My problem is that I go back to the days when the Cooperative Commonwealth Federation (CCF) was led by Hazen Argue, a farmer from Saskatchewan. When the deal was made by Tommy Douglas and David Lewis to bring their new democratic party under the auspices of the Canadian Labour Congress (CLC), it lost much of its farm vote.
The liberals certainly tried to win the farm vote. The smartest move by Pierre Trudeau as prime minister was when he appointed my late friend Eugene Wehlan as minister of agriculture. Gene did more for farmers in Canada and around the world than any collection of conservative agriculture ministers had ever done. He was a strong advocate of supply management and worked hard to ensure that farmers had the benefits of advancements in technology.

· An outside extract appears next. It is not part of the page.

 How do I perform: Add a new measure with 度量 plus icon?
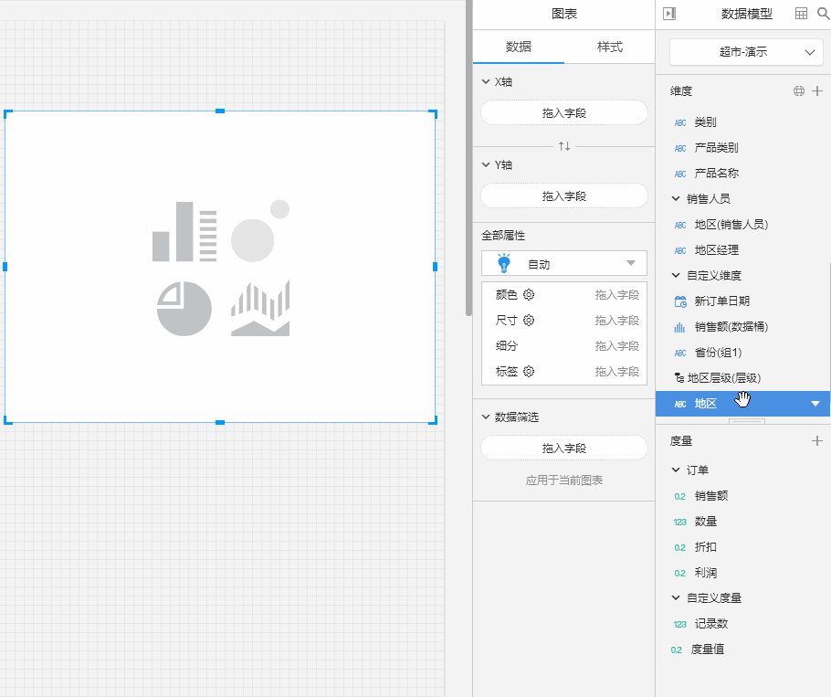click(817, 441)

And what is annoying today is that the conservative politicians take the farm vote for granted. They use them. When they wanted to keep my riding from voting liberal, it was a simple effort to convince the commission that did the rebalancing of ridings to gerrymander the Barrie ridings by splitting the city in two and adding a rural third to each of the riding’s voters. The closest we came was in the 2015 federal election which went to a recount.
I took part in that recount because I wanted to see what the impact was in the rural vs. urban vote. A nobody conservative won the riding by 86 votes. It proved out in a random recount of rural and urban polls that the conservatives would win the rural polls by a higher percentage than the liberals were getting in the urban polls.
It will be interesting to see who Justin Trudeau will choose for the agriculture portfolio in his new cabinet.